Looks like they spent more time on the site than I did playing, and that's saying something. The search page helps if you're like me and remember the pictures on front a little better than the module names.
It's all 0s and 1s. Or it's not.
I remember the first crime committed against me was when I was in high school and some fucking mexican stole my dungeons and dragons book. I knew who it was who stole it (there were only two mexicans in our school) so I'd ask him to return it, but he wouldn't. If it happened today I'd just beat the fucking mexishit senseless, but then I was a limp wristed computer geek, so I just did without it.
For all those commenting that it's not a comprehensive site - read it! http://www.acaeum.com/FrontDesk/Intro.html -> "What You Won't Find Here:
Much information at all on items produced 1990 and later. The primary focus of The Acaeum is on items of collectible value; the sad fact is that most items produced after the mid 1980's are pretty much still going for cover price at auctions."
There are player made modules that are full on riddle fests cut/paste link. http://nwvault.ign.com/Files/modules/categories/Pu zzles2.shtml. One of these requires you to "shout" the correct answer to the riddle... not just pick one off a list. This is an amazingly dynamic system and they are letting the geek player base make it better.
Last time I looked they had 535 player made modules for download off the bioware site. Many of those are remakes of the old modules.
Cogito cogito, igitur cogito sum.
Timing is everything
If you haven't already run across it, Munchkin is a card game that contains a Gazebo monster. The game's pretty good for a laugh.
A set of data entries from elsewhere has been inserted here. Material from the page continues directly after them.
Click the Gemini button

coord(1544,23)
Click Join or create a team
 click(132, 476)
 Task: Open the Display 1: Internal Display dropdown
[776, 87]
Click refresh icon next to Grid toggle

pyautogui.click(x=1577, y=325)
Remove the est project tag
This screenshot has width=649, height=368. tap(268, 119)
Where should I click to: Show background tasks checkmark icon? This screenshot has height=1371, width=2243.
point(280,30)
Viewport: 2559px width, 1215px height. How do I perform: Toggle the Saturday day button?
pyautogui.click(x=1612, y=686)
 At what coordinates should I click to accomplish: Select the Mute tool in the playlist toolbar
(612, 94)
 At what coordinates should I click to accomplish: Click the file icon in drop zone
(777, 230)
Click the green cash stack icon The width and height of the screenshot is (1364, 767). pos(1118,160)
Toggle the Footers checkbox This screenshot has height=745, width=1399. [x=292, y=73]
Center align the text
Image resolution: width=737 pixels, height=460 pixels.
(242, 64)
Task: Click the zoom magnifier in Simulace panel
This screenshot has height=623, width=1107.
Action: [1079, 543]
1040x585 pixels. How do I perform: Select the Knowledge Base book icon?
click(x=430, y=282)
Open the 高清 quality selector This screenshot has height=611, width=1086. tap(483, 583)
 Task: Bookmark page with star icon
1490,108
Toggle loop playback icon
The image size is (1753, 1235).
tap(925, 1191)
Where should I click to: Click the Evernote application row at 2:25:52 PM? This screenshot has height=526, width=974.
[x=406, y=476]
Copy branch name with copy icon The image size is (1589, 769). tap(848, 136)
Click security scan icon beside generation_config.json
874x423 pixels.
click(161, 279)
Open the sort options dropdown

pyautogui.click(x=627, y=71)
Now why do guys like you and I know what a gazebo is? Is this essential to our survival,in the hunter-gatherer sense of the word?
Well, neither. Thesedays you can usually find me being hostmaster, postmaster, and even (horror!) webmaster.
Ceci n'est pas un sig.
Player: What is it?
DM: It is a scroll of thesis.
Player: I read it.
DM: You can't, your scroll of thesis is blank!
After reading an enjoyable list of Spells Not Worth Memorising (Tenser's Formatted Disk, Bigby's Insulting Hand, etc.), I was inspired to create the following list of magic items not worth collecting, based heavily on the AD&D 2nd Edition Dungeon Master's Guide.
Armor of Origami
Beads of Sweat
Beard of Disguise
Belt of Tightness
Book of Sticky Pages
Boots of Strolling
Boots of the Mermaid
Carpet of Fraying
Chain Mail G-String +4
Dust of Dirtiness
Elven Chain Letter
Eyes of the Worm
Flooding Boat
Gem of Glinting
Gin Bottle
Hammock of the Titans
Horn at Awkward Moment
Compulsive Lyre
Philter of Lameness
Potion of Belching
Potion of Gargling
Potion of Hedonism
Potion of Water Drinking
Racket of Protection
Robe of Useless Items
Rod of Fishing
Scarab Versus Mecha-Scarab
Scroll of Curing Blindness and Dyslexia (self only)
Slippers of Spider Squashing
Unionised Staff of Striking
Stare of Withering
Stone of Kidney
Sword +-1
Ultimate Solute
Vorpal Guillotine
But I'm sure the rest of you have much funnier suggestions to share.
Ask me if I've been required to disclose any crypto keys.